WASHINGTON, Oct. 17 (Xinhua) -- While U.S. President Barack Obama came back strong in Tuesday night's second presidential debate with Republican challenger Mitt Romney, the race to the White House will remain tight and is still anybody's game, experts said.
"President Obama is back in the game with a strong debate performance. Romney's was strong too,"said Karlyn Bowman, senior fellow at the think tank American Enterprise Institute. "We have now, as we have had for some time, a very close race."
That means the two candidates will continue to fight tooth and nail up until the Election Day on November 6, with likely no clear victor in sight until the ballots are cast and counted.
Indeed, Romney surged ahead in polls after his first debate with Obama earlier this month and now leads the race by a razor- thin margin of 0.4, according to Real Clear Politics' poll average, and continues to make gains in various polls.
The challenger picked up two extra points on Wednesday in Gallup's daily tracking poll, which put him ahead by 51 points to Obama's 46 points among likely voters.

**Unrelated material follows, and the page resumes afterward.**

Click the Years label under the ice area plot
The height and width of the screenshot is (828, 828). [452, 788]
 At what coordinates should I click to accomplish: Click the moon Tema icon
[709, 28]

Meanwhile, the race in battleground states is tightening, as Michigan, New Hampshire, Pennsylvania and Wisconsin last week shifted from leaning toward Obama to being up for grabs, according to Real Clear Politics. Also last week, Romney crossed the 50 percent mark for the first time to widen his lead in the key battleground state of Florida.
And while post-debate snap polls conducted by the CBS found that voters thought Obama won Tuesday's debate, a closer look reveals that uncommitted voters thought Romney beat the president on the economy by a whopping 65 percent to 34 percent.
While a number of issues were raised on Tuesday night, from women's rights in the workplace to foreign policy, the economy and jobs tops the lists of important issues for Americans amid a sluggish recovery and high jobless rates.